O avanço das plataformas digitais redefiniu a forma como consumimos, trabalhamos e nos relacionamos, mas a concentração de poder em poucas empresas acendeu o alerta de governos e autoridades em todo o mundo.
No caso do Brasil, a movimentação recente do governo federal e do Conselho Administrativo de Defesa Econômica (CADE) para propor regras específicas às chamadas plataformas de “relevância sistêmica” trouxe o tema ao centro do debate.
Entretanto, a proposta não se resume a ajustes técnicos; ao invés disso, busca também estabelecer um modelo regulatório preventivo que se antecipe a potenciais abusos de mercado, em contraste com o atual sistema repressivo que só atua após a infração e em mercados digitais altamente concentrados.

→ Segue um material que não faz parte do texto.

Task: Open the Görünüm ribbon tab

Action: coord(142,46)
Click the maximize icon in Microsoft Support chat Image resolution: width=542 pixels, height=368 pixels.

Desse modo, busca-se evitar que a demora na intervenção possa cristalizar posições dominantes em ritmo acelerado, tornando a repressão posterior quase inócua.
Além disso, a discussão não se limita ao Brasil, podendo citar providências como o Digital Markets Act e o Digital Services Act, aprovados pela União Europeia, que enquadram empresas como Google, Meta e Apple na categoria de “gatekeepers” – uma espécie de agente responsável por filtrar o acesso a determinadas informações indesejadas –, impondo obrigações de interoperabilidade, transparência e não discriminação.
Nessa mesma linha, os Estados Unidos adotam ações antitruste em face de empresas como a Amazon e a Microsoft, sinalizando um incremento regulatório, reforçando um cenário em que a regulação digital deixa de ser tendência para se tornar realidade inevitável.
As consequências, no entanto, são distintas para cada ator econômico, vez que grandes companhias tendem a enfrentar custos adicionais de compliance e revisão de contratos, além da necessidade de maior transparência nos algoritmos.
Por outro lado, novos players, como startups, poderão encontrar mais espaço competitivo com a redução de barreiras artificiais de entrada, na medida em que os consumidores tendem a ganhar com a maior diversidade de serviços, preços menos distorcidos e proteção reforçada no uso de dados pessoais.
Ademais, não se pode ignorar os reflexos no campo penal, já que práticas de abuso de poder econômico, manipulação de dados ou imposição de cláusulas abusivas podem extrapolar o âmbito administrativo e alcançar a esfera criminal, com a aplicação rigorosa da Lei nº 8.137/90, que tipifica crimes contra a ordem econômica, além da configuração de fraude e violação de sigilo em casos específicos de utilização de dados sensíveis.
Contudo, em uma atmosfera de ascensão de impérios digitais, o maior desafio jurídico está em delimitar conceitos vagos como “plataforma dominante” ou “relevância sistêmica”, termos que podem gerar insegurança regulatória e estimular a judicialização, ocasionando o questionamento da constitucionalidade das novas obrigações impostas pelas recentes decisões da Suprema Corte brasileira.
Outrossim, as obrigações exigidas demandarão que o CADE amplie seus quadros técnicos para lidar com análises sofisticadas de algoritmos, inteligência artificial, big data e proteção de dados em um ambiente em constante transformação.
Diante disso, ignorar a questão significa perpetuar práticas que sufocam a concorrência, minam a inovação e fragilizam a proteção do consumidor.
A experiência internacional demonstra que uma regulação bem calibrada não destrói o setor tecnológico, mas o fortalece, oferecendo previsibilidade, estabilidade jurídica e atratividade a investimentos de longo prazo, reduzindo, assim, a dependência de soluções improvisadas que costumam gerar mais insegurança do que respostas efetivas.
Todavia, transformar riscos regulatórios em oportunidades estratégicas dependerá da capacidade das empresas de compreender o novo ambiente jurídico, inevitavelmente mais exigente, e da maturidade institucional do Estado em aplicar regras que sejam firmes, e não sufocantes.